Is it just me, or does Charlie Rangel’s Tax Reduction and Reform Act of 2007 seem like real small-ball to you, too?
So far as I can tell, the entire point is to increase progressivity by making sure the AMT hits only the top 10% of taxpaying families, and by fiddling with a variety of deductions. Now, I’ve talked up AMT reform before myself, but I’m fully aware that the real reason the AMT angers people is that they didn’t expect to have to pay it. They thought they understood how their taxes worked, and then it turns out that there’s this whole other tax system out there that could snag them. But the AMT itself is actually quite simple, and the rate isn’t crazily high. It is a whole lot closer to the glorious flat tax system that brings smiles to Steve Forbes’ dreams than the rest of the code. So AMT reform is substantially a political gimmick; the real meat is simply an increase in progressivity.
Now, I am a very far cry from a supply-sider. But I do think we could, if we tried, come up with a tax reform that would be a bit more interesting in terms of improving economic incentives and reducing the drag of tax-avoidance. And I’m inclined to think that, generally, these should be the goals of tax reform, and that not increasing (or, if possible, reducing) inequality should be a constraint rather than a primary objective.
In that spirit, herewith the Millman Tax Reform Sketch of 2007:
Eliminate the payroll tax. It’s a tax on employment, and we want to encourage employment. It’s a tax on legal employment, and we want to encourage legal residents and discourage hiring illegals. It’s a regressive tax that’s used to fund general federal revenues, although we pretend it’s only used to pay Social Security benefits. And because of that pretense, the persistence of the payroll tax makes it extremely difficult to means-test Social Security benefits.
Eliminate the corporate income tax. Corporations are not people. Taxing corporations and taxing dividends and capital gains is double-taxation of capital, which reduces economic growth. But taxing capital gains and dividends is easy, while taxing corporate income is extremely complicated. The dead loss associated with corporate avoidance of the corporate income tax is enormous. Corporations can move income much more easily than people can, so a high corporate tax rate will do much more to make a jurisdiction uncompetitive than will a high personal income tax rate. And we have among the highest corporate tax rates in the world.

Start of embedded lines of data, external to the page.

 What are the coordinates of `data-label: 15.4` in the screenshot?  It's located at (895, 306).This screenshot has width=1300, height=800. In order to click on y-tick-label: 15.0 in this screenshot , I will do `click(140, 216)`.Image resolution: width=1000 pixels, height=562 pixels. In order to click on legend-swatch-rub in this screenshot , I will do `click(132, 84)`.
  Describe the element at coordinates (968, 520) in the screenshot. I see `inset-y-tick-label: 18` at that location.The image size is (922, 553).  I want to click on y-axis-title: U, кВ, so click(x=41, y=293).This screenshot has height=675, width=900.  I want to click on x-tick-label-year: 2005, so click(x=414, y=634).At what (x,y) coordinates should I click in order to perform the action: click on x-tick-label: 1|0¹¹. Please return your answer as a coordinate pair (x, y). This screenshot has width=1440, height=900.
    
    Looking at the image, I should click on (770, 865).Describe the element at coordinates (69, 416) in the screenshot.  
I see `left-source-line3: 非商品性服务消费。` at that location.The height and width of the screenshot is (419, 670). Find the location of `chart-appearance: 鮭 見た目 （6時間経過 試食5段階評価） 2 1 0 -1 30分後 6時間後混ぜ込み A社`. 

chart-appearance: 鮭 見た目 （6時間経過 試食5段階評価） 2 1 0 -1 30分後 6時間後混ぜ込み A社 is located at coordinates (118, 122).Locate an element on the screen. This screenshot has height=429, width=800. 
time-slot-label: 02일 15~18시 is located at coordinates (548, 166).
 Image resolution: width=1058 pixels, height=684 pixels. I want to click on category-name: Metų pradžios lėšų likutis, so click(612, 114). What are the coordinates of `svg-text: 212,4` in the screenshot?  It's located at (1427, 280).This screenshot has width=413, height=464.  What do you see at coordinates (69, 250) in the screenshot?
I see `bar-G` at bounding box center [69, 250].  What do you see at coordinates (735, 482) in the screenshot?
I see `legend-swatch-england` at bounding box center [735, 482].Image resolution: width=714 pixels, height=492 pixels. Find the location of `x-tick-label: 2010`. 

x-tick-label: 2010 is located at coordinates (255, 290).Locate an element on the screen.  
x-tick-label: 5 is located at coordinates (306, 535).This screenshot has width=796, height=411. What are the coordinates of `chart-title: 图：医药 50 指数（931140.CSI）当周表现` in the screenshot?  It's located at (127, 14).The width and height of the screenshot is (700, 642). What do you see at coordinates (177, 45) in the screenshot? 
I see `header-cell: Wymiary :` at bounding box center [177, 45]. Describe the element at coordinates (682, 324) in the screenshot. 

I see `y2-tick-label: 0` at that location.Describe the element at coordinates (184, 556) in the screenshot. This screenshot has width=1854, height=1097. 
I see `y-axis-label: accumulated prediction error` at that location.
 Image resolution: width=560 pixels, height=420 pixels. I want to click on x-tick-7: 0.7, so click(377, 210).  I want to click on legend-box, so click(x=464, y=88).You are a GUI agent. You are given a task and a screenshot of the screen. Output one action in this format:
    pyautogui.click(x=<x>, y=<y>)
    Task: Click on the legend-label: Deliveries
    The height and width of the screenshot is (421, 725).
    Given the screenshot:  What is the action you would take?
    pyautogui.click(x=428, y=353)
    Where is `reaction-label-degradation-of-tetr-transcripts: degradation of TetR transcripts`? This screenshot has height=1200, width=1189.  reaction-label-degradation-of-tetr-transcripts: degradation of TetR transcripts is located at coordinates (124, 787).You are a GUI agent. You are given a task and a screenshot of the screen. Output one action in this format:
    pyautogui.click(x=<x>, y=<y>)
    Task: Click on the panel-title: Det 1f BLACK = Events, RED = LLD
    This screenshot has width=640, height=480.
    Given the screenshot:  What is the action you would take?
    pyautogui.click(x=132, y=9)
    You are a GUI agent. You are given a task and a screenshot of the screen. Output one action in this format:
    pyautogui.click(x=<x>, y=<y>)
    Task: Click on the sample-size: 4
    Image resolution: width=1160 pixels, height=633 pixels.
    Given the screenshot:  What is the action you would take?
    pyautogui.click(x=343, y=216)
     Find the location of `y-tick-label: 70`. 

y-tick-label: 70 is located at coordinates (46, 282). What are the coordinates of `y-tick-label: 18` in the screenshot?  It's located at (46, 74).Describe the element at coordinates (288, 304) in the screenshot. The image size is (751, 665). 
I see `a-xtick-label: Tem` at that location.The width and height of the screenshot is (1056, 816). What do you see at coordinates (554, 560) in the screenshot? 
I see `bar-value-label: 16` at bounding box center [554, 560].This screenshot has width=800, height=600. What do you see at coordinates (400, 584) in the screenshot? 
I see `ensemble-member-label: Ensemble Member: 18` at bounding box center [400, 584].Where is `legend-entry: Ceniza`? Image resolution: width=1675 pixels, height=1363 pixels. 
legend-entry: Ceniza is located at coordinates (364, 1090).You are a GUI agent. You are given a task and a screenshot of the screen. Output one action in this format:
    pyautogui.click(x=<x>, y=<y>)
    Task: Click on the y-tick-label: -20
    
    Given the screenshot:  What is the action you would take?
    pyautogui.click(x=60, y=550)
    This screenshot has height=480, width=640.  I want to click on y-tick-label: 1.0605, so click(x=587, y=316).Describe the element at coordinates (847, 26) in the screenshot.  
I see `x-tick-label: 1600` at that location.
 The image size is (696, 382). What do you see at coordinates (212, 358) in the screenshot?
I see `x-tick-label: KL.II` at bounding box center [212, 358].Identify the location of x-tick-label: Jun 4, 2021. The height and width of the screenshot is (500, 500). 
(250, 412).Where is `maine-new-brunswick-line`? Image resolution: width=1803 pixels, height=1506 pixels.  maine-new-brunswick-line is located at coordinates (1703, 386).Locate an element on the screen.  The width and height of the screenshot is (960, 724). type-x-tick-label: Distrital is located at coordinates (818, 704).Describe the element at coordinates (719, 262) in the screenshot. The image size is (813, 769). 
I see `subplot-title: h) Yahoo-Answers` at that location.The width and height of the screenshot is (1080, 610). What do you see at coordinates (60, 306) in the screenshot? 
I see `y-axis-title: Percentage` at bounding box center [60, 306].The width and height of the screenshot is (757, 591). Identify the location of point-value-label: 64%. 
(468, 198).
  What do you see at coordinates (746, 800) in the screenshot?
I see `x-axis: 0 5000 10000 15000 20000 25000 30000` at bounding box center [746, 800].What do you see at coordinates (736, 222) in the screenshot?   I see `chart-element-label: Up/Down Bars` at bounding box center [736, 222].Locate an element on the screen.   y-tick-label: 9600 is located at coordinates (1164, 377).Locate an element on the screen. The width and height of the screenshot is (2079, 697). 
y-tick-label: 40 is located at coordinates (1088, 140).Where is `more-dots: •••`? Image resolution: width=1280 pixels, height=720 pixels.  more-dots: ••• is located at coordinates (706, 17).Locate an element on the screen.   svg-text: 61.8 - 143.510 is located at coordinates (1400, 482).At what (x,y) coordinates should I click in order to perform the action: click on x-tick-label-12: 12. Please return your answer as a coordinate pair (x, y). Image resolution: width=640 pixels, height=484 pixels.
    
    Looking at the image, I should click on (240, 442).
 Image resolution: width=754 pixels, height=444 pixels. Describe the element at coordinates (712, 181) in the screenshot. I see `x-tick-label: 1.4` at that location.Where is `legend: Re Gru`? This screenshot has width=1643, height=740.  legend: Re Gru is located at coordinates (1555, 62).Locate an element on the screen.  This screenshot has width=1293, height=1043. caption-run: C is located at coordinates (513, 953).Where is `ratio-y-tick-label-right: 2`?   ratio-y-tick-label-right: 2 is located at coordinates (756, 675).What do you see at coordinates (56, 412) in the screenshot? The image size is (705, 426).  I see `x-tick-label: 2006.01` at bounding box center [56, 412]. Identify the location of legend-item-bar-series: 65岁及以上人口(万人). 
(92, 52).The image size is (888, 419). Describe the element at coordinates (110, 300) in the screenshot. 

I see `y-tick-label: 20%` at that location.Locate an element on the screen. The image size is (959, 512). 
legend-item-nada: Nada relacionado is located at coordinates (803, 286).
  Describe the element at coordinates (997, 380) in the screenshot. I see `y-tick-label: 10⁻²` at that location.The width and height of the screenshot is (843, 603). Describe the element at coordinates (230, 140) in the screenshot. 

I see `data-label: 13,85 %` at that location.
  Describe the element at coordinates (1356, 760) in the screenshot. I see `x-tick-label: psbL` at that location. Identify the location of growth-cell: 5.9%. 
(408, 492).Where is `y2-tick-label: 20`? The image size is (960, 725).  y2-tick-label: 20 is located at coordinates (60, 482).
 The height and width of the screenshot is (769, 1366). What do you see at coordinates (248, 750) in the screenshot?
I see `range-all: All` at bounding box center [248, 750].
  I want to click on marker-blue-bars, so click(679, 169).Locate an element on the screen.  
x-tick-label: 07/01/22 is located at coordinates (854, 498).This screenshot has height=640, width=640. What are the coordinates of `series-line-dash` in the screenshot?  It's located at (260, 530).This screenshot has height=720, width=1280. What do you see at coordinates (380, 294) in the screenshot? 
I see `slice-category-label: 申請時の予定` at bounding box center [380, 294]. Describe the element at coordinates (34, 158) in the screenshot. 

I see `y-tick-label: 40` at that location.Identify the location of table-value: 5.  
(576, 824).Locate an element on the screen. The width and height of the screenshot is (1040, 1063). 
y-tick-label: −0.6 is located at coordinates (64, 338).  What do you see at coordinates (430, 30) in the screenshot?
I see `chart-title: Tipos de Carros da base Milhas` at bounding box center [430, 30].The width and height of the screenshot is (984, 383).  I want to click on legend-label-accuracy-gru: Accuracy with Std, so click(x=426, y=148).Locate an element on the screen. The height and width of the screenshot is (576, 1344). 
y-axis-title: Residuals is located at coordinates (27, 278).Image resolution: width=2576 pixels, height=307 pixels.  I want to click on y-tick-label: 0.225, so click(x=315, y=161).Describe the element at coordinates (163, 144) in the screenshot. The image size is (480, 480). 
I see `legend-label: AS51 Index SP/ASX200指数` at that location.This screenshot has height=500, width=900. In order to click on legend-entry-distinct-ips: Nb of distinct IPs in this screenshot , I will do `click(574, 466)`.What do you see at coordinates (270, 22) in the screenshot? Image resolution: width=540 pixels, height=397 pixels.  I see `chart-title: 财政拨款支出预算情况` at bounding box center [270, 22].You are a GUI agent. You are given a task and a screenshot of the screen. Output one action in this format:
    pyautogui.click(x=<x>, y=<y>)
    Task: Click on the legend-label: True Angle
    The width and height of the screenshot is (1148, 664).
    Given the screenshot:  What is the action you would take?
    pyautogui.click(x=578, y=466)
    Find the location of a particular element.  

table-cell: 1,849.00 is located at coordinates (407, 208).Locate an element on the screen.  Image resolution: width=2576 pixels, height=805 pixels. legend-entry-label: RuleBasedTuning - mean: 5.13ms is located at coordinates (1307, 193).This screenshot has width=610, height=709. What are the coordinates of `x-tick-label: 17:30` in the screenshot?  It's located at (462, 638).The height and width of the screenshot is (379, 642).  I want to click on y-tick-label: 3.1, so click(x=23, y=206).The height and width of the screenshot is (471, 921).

Eliminate the estate tax. I understand the social motivation for retaining the estate tax. But it’s an extraordinarily inefficient revenue-raiser. Indeed, the dead loss in uneconomic activity to avoid the estate tax probably exceeds the revenue raised.
Tax all capital gains and dividends as ordinary income. Now that we’ve eliminated the corporate income tax, we can tax distributions from corporations to individuals the same we that we tax distributions from partnerships.
Tax all inherited property as ordinary income upon liquidation, with a basis of zero. If we step down the basis to zero, and tax inherited property as ordinary income, we’ll achieve whatever social objectives are intended by an estate tax with a vastly smaller dead loss.
Establish a value-added tax. The United States is the only major industrialized country without a value-added tax. I’d rather we were the only major industrialized country without a payroll tax. Both taxes are regressive, but the payroll tax is a tax on work, while a value-added tax is a tax on spending. A value-added tax is the most efficient revenue-raiser out there, meaning that the cost to the overall economy of each dollar raised is less than for any other major tax. It does not discriminate between capital and labor (as does the payroll tax) – it doesn’t even discriminate between legally and illegally obtained income. The major liberal objection to a value-added tax is that it is regressive. But if we were using it to replace another regressive tax, or balanced its implementation with other progressive actions, that objection should be able to be overcome (besides which, I don’t think we should make a shibboleth of a particular degree of progressivity in the code; we should be focused on the social consequences of the code as a whole, not whether a particular individual change makes the code itself more or less progressive). The major conservative objection to the value-added tax is that it is a stealth tax, one that can be raised quietly without strong objections because everyone in the economic food chain just passes the bill along until it reaches the ultimate consumer. But I think this objection slights the profoundly anti-tax culture of America. And, moreover, it’s a lot less stealthy than the payroll tax, which is taken out of your paycheck before you even get it.
There are other tax reforms that I could get behind – increasing the child tax credit, expanding the applicability of deferred-tax vehicles for savings for retirement or education, capping the mortgage and state income tax deductions – but I’m inclined to the view that the six changes above would do an awful lot to improve the efficiency of our tax system, and would not make it radically more or less progressive. Which, in my own humble opinion, is what we should be striving for.